Work request. Each line from the one with "Click line number 17 gutter" through the last line of the records must be output exactly, both ends included.

(Excerpts from a dataset)
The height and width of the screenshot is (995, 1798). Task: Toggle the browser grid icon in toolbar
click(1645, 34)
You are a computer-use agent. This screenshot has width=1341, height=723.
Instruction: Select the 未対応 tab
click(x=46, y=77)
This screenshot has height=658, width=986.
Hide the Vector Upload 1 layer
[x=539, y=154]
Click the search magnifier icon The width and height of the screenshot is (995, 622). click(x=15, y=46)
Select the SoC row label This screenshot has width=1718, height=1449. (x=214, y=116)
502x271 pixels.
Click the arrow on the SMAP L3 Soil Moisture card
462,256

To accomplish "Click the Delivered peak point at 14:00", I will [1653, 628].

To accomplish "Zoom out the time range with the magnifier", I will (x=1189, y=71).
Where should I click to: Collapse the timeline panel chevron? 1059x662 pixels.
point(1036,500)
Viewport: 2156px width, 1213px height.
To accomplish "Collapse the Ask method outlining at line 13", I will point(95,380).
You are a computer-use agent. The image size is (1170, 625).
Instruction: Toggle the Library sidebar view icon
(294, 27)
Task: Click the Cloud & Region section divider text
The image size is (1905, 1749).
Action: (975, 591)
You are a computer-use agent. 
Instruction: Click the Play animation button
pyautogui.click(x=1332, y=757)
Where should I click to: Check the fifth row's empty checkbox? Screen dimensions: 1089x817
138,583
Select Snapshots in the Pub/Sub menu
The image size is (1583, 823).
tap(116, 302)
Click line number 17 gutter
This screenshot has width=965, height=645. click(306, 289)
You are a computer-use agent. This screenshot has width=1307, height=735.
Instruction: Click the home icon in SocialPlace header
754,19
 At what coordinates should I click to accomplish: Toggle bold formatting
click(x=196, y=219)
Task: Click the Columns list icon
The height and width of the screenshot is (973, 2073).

Task response.
Click line number 17 gutter
This screenshot has width=965, height=645. click(306, 289)
You are a computer-use agent. This screenshot has width=1307, height=735.
Instruction: Click the home icon in SocialPlace header
754,19
 At what coordinates should I click to accomplish: Toggle bold formatting
click(x=196, y=219)
Task: Click the Columns list icon
The height and width of the screenshot is (973, 2073).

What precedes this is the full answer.